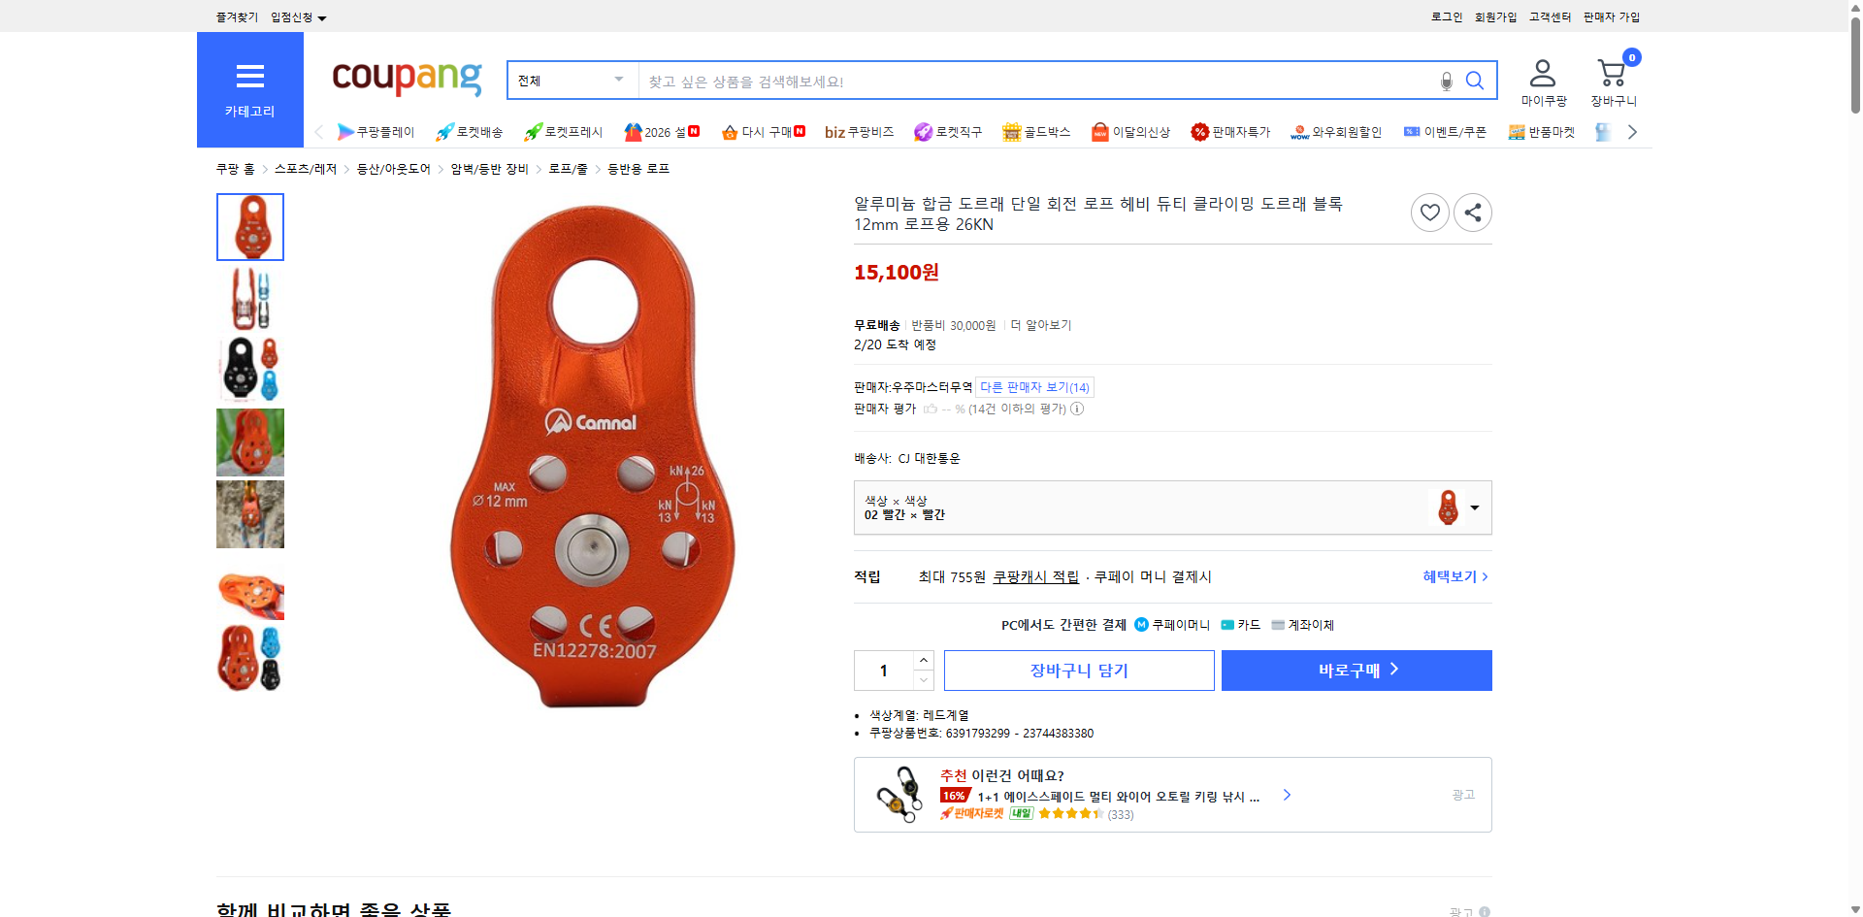Viewport: 1863px width, 917px height.
Task: Add product to wishlist with heart icon
Action: pyautogui.click(x=1429, y=212)
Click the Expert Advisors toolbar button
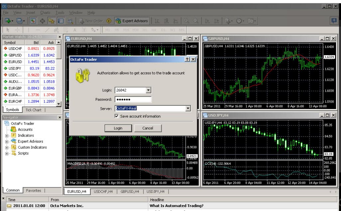 point(132,21)
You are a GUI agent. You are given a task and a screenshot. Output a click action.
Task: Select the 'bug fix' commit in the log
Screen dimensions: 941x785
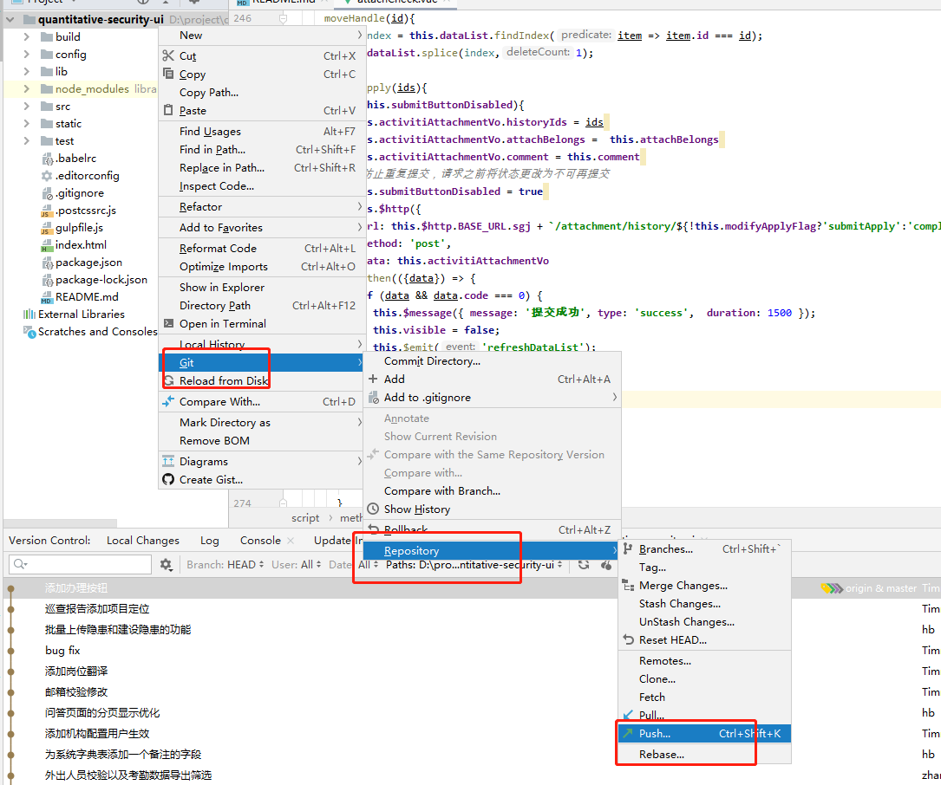point(61,650)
======
> _Work instructions_
Leave out the pictures, and retype exactly the lines from the one containing "You are a GUI" through the final line of the data.

> _Completed task_
You are a GUI agent. You are given a task and a screenshot. Output a click action.
Task: Select the 'bug fix' commit in the log
Screen dimensions: 941x785
point(61,650)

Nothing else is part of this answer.